[Given exercise] Extend the court memorandum on the motions to suppress evidence in the hashish case, starting right after its final sentence.

[Page excerpt]
|---|

MEMORANDUM AND ORDER
DITTER, District Judge.Defendant, Robert C. Wexler, has moved to suppress physical evidence seized from his person and an automobile. He has also moved to suppress the identification testimony of three government agents. At the conclusion of the evidentiary hearing on February 3 and 4, 1986, I reserved decision on the physical evidence and denied suppression of the identification evidence. Additionally, I considered defendant’s various motions in limine. This memorandum and order will supplement the rulings made in the courtroom.
Defendant is charged with conspiracy and possessing with intent to distribute approximately 750 pounds of hashish. The hashish, concealed inside of 640 motor mounts, was shipped in thirty-two crates from Bombay, India to Media, Pennsylvania. Customs agents in San Francisco, California, discovered the contraband when the shipment entered the country and transferred the crates to Customs in Philadelphia. Undercover agents delivered the crates to the addressee, Quality Traders, and DEA and Customs agents maintained continuous surveillance over the building where Quality Traders was located.

|---|

(Text and element pointing records)

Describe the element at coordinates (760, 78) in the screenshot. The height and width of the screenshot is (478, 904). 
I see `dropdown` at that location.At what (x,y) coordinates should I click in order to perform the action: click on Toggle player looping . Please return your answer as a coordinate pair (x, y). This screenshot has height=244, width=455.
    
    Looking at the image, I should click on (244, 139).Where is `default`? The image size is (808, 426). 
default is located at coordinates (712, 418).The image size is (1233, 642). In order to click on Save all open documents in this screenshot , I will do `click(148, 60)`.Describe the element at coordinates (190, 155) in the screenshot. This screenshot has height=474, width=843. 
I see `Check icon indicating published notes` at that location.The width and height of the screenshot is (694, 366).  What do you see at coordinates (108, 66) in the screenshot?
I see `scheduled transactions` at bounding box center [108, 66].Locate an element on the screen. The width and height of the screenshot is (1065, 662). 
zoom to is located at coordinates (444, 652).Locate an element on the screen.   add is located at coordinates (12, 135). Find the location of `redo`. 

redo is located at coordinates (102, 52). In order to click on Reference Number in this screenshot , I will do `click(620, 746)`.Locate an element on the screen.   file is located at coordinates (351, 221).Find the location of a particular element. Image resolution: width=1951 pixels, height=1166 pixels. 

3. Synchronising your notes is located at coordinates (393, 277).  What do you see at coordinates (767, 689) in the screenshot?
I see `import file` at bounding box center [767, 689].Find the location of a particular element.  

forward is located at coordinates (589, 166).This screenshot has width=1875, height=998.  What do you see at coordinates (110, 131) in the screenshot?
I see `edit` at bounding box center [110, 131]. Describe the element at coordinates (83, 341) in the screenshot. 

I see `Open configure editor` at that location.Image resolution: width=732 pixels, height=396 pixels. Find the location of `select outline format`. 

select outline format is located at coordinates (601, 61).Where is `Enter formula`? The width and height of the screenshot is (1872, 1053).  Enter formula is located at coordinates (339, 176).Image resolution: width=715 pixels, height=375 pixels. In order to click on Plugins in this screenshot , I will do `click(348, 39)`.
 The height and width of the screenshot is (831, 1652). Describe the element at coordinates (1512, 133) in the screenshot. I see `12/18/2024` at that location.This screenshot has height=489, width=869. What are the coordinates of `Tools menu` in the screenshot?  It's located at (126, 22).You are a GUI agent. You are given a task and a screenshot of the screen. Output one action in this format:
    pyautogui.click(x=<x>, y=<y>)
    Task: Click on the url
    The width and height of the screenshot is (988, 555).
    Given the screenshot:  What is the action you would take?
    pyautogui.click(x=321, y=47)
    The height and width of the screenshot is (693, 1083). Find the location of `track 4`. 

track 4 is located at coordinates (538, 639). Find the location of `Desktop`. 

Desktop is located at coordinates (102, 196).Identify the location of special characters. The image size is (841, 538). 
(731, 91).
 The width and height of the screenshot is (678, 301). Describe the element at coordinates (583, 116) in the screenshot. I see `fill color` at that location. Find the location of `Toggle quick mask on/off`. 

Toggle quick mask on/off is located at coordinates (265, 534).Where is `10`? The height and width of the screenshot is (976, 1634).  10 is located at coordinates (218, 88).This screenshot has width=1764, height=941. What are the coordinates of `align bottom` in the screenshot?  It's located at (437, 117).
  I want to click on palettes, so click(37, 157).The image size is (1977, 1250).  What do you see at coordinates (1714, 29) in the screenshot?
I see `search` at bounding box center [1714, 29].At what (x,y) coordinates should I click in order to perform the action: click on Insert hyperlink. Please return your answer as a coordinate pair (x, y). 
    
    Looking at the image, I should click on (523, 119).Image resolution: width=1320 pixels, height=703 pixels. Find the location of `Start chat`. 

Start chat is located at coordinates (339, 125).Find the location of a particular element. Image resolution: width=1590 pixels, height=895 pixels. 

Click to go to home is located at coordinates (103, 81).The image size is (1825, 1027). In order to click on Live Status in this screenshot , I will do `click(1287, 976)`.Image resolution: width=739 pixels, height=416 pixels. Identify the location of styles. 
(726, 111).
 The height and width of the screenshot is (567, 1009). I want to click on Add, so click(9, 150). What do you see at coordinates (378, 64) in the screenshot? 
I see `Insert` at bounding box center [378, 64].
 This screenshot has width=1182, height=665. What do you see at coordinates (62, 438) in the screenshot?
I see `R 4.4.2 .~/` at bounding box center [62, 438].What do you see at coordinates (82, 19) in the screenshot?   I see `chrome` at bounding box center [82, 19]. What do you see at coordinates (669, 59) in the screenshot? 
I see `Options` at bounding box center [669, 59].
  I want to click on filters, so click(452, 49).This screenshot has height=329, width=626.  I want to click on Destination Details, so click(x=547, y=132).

|---|

[Exercise response]
After two days, the crates were loaded into a Ryder truck which the agents followed in several unmarked ears to a Dun-kin’ Donuts parking lot and then to a K Mart parking lot. Agents maintained surveillance of the K Mart area until Agent Ellis M. Hershowitz, one of the officers coordinating the operation, arrested Wexler who, for thirty minutes, had been continuously driving a white Ford Tempo in the immediate area surrounding the K Mart. The occupant of the passenger’s seat, co-defendant Louis B. Samuels, was also arrested.
At the time of the arrest, Agent Hershowitz observed a CB radio, its box, a receipt for its purchase, a Dunkin’ Donuts bag and coffee cup, a small leather coin purse, and a plastic bag in the passenger compartment of the automobile. These items and rental documents bearing Wexler’s name, located in the glove compartment, were seized several hours later during an inventory search at the DEA office. Wexler’s wallet, containing personal identification, was also seized at the DEA office during the processing incident to a custodial arrest. It was later determined that the substance inside of the plastic bag was marijuana and, one year later, trace amounts of hashish were discovered on two coins inside of the leather coin purse.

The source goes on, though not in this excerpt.